__Text passage__:
--- START ---

Carroll Yesteryears

23 September 2007

Serving the Children

By Mary Ann Ashcraft

History sneaks up on you in strange and interesting ways.  In Mt. Airy, there is a house opposite the elementary school on North Main Street which has a roof that once covered a pavilion at the long-lost Garrett Sanatorium.   Study the pavilion in the photograph accompanying this article, then look for the house the next time you drive through that lovely old section of Mt. Airy.

Sitting at a high point along Parr’s Ridge, the town of Mt. Airy has always offered both residents and visitors the benefits of its cool, clean air.  In the summer of 1887, Robert Garrett, then president of the B&O Railroad, bought 47 acres from several local residents for roughly $8,000 with the intention of building a sanatorium where sick, indigent children from Baltimore could escape to a healthier environment each summer.  Doctors knew the children would only be exposed to additional problems if they spent the hot summer months in the city.  The sanatorium was really a project of Garrett’s wife, Mary Frick Garrett, a prominent Baltimore philanthropist.  She may have developed a special interest in health issues because Robert supposedly suffered from tuberculosis and became an invalid in the late 1880s.

--- END ---

__Task requirements__:
From the article on the Garrett Sanatorium, copy out the passage from "History sneaks up" up to and including "of Mt. Airy.".

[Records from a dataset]

--- START ---

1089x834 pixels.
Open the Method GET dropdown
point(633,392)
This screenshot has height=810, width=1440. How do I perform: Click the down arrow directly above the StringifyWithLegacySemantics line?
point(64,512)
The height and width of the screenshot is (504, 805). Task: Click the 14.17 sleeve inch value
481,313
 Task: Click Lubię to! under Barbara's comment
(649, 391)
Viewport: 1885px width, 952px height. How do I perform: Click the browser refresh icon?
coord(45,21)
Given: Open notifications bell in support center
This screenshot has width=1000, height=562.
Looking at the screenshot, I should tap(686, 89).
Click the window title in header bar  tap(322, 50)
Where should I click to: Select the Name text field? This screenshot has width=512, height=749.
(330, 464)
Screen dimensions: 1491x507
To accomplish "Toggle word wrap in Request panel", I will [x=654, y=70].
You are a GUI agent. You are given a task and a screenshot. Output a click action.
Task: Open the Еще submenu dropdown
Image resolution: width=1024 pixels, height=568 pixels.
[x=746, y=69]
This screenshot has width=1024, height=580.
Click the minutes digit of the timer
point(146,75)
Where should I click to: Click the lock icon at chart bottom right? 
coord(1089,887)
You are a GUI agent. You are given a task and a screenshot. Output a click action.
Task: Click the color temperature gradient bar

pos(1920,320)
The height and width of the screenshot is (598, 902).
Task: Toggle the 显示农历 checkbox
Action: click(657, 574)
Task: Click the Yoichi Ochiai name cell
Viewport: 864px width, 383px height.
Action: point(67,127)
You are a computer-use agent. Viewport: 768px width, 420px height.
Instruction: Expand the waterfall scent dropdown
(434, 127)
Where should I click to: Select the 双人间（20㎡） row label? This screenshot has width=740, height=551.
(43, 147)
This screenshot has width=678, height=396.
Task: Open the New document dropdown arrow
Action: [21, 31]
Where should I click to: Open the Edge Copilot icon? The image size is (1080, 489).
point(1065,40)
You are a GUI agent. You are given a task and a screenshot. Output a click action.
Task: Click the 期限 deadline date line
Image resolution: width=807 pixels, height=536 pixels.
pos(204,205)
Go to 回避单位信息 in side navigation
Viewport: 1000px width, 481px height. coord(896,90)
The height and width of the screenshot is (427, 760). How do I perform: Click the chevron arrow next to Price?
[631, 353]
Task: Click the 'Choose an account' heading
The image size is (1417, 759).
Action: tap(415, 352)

--- END ---

__Reply__:
History sneaks up on you in strange and interesting ways.  In Mt. Airy, there is a house opposite the elementary school on North Main Street which has a roof that once covered a pavilion at the long-lost Garrett Sanatorium.   Study the pavilion in the photograph accompanying this article, then look for the house the next time you drive through that lovely old section of Mt. Airy.